What is being asked:
Copy out the data from the line with "Viewport: 900px width, 506px height." to the line with "(x=662, y=794)", including both of those lines, without changing anything.

Recorded data:
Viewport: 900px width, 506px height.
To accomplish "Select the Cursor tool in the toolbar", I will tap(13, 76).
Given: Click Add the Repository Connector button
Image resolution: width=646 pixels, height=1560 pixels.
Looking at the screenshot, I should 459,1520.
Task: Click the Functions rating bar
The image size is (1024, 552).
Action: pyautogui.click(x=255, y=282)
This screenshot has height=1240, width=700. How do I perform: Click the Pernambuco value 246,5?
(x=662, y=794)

--

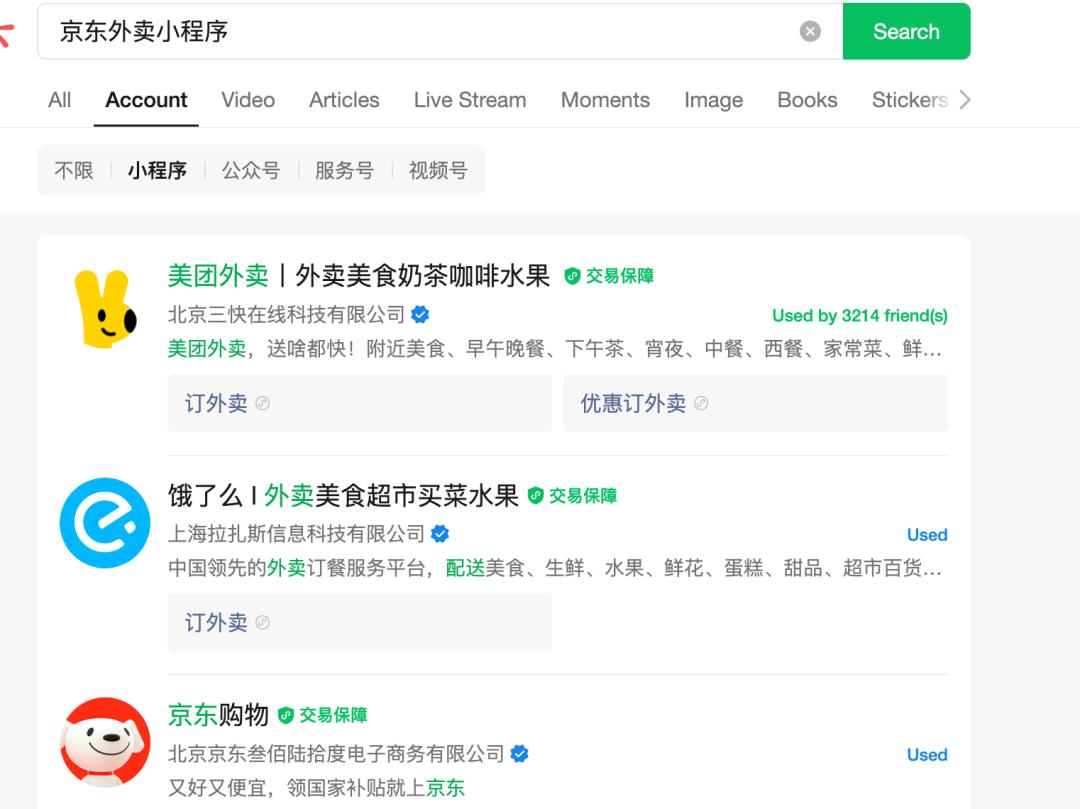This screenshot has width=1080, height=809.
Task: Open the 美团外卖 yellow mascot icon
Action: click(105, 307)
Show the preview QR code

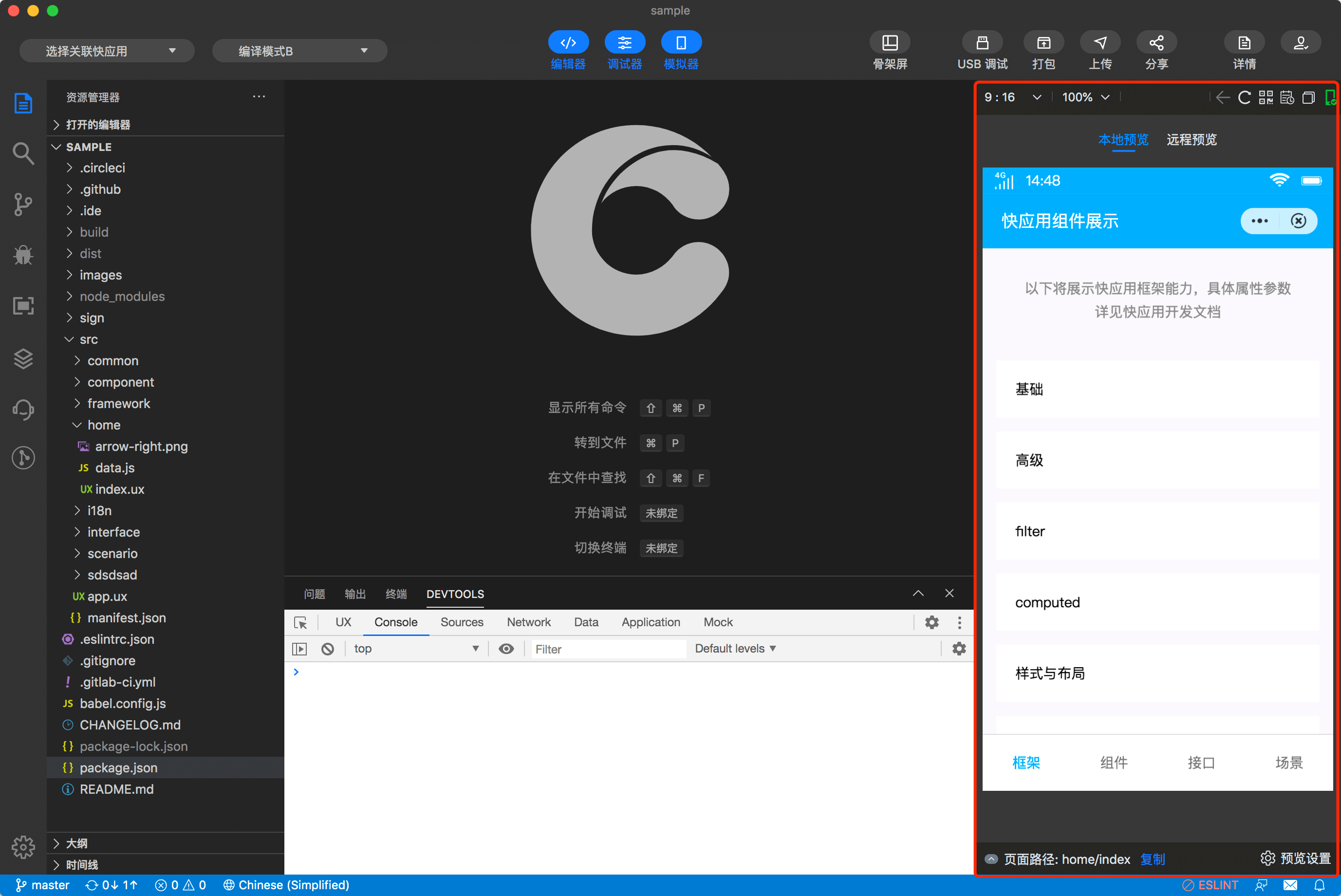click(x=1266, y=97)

Written solution:
Viewport: 900px width, 506px height.
To accomplish "Select the Cursor tool in the toolbar", I will tap(13, 76).
Given: Click Add the Repository Connector button
Image resolution: width=646 pixels, height=1560 pixels.
Looking at the screenshot, I should 459,1520.
Task: Click the Functions rating bar
The image size is (1024, 552).
Action: pyautogui.click(x=255, y=282)
This screenshot has height=1240, width=700. How do I perform: Click the Pernambuco value 246,5?
(x=662, y=794)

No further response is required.